We have started from the biggest names of modern architecture and their most well-known houses in order to show these theories, which have just partly explained the “clear fame” of their architectures - so conspicuously published after they were submitted to the critics and the international public: many faults have been detected, not only by us but by their very owners, both during and after the building process.

Today we want to start a different examination, less related to these works’ chronicles or history due to the excellence of their self-representation in building art; we will show you some small environments randomly selected from the web, from trade or custom magazines, or suggested by the readers themselves: 


Kitchen loft New-York

This entirely white environment, with a luminous full-lenght window characterizing and defining it, has drawn its inspiration from a “machine à habiter” of rationalist origin. Even its considerable depth and the double height of the living room seem to draw on Le Corbusier’s Unitè d’Habitation. The wide glass wall, which appears to overlook a loggia with some greenery, facing in its turn a courtyard of adequate proportions aimed at granting privacy and intimacy, is not enough to do justice to such a faulty distribution of functions: the kitchen would have been perfect if placed in the corner (not visible in the picture) on the lower floor, next to the living room and far from the glass wall. A bedroom would perfectly fit this position, especially if it was partially convertible to a small office, from which to get a bird’s-eye view on the whole room’s volume.  This way, from the less private parts of the house, we could have safeguarded the intimacy more peculiar to the other rooms. It must be said that such a long flight of stairs should never separate two strongly interconnected spaces like the kitchen and the living room. Pretty sad, finally, those two seats for eating without looking in each other’s eyes, but gazing into the distance, indeed staring into space. 
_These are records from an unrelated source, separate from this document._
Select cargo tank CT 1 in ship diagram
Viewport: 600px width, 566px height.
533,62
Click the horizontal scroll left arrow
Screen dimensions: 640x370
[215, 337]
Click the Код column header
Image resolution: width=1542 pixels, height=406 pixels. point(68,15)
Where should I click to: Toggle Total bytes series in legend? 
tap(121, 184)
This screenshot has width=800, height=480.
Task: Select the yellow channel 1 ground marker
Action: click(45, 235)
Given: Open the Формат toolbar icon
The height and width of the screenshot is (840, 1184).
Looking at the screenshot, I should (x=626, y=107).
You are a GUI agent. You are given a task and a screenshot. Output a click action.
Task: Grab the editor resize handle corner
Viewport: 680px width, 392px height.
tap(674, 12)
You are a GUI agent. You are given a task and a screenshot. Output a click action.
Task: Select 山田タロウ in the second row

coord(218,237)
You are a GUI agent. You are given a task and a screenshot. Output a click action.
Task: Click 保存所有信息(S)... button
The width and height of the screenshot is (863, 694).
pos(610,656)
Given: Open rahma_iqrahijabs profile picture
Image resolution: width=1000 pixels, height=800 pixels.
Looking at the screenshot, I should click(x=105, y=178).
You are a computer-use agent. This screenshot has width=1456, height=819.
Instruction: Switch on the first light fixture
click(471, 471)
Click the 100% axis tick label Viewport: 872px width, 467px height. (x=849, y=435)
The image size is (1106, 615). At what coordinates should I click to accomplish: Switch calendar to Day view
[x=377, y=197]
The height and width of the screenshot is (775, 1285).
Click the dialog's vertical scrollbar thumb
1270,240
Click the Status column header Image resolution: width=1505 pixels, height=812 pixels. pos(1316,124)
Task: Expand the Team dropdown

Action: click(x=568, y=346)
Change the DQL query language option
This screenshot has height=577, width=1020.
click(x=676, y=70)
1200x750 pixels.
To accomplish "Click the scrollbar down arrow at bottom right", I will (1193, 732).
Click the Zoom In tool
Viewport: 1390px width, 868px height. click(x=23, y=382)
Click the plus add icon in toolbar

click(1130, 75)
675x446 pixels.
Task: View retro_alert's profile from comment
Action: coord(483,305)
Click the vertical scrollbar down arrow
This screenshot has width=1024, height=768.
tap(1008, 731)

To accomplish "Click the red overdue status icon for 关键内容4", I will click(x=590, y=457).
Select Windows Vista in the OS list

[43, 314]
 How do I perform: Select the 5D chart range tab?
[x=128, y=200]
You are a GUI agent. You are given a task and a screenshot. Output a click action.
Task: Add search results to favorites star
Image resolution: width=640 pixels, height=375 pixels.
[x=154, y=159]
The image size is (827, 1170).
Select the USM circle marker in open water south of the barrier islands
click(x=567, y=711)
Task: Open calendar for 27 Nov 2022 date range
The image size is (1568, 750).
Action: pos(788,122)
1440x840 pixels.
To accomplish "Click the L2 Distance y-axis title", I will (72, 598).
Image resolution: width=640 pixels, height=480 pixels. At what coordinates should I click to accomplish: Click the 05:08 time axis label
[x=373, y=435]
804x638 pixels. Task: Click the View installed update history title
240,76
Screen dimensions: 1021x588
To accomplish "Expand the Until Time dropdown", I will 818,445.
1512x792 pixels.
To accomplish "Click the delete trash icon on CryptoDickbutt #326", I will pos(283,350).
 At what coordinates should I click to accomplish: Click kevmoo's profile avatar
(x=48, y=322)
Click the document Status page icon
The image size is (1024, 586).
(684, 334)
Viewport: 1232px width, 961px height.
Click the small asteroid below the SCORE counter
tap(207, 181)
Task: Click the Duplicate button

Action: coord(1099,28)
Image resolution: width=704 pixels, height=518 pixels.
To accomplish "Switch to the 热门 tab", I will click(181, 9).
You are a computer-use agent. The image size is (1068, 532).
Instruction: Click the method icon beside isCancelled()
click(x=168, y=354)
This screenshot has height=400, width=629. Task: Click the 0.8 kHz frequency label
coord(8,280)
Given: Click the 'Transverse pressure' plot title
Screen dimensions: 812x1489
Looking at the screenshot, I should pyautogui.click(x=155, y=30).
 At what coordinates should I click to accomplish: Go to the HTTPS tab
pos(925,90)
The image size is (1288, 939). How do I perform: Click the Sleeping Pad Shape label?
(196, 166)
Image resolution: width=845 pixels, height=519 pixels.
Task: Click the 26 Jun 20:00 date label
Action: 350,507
The clean geometries and the really wide glass wall allow a strong access of Qi energy in the living area of this loft, whose real actors are light and space. Since the raised kitchen has water and fire at its disposal close to the wall, they don’t disturb the zone below, but instead of focusing on the convivial sphere, the most fashionable american style has been followed, by privileging the idea of a voluminous central service counter. Thus, the kitchen becomes too rectangular, the heavy Yin influence ends up turning into a too cold Yang, reducing the dining area to an isolated and reflective station rather than a space for collaboration and sharing.  


 Kitchen in Stockholm

This glimpse of nordic flat highlights and emphasizes the traditional distributive structure of the house, which separates the rooms designed for food preparation and consumption from the living room. The long view, with a wide full-lenght window at the bottom, strengthens the idea of a great availability of space and a pleasant freedom of movement. The almost obsessive use of white colour (even the wooden floor) and the dominant choice of Ikea furniture (included the beautiful natural beech table close-up, maybe the best piece of furniture ever produced by the swedish chain), does not prejudice the sense of comfort obtained when imagining yourself in this environment. More than for functional reasons (like food smells and vapors spreading over the house), a door (preferably sliding) seems to be necessary between the kitchen and the other rooms for a psychological matter. When the family gathers around the table at mealtime, the long telescope view over the full-lenght window is certainly annoying.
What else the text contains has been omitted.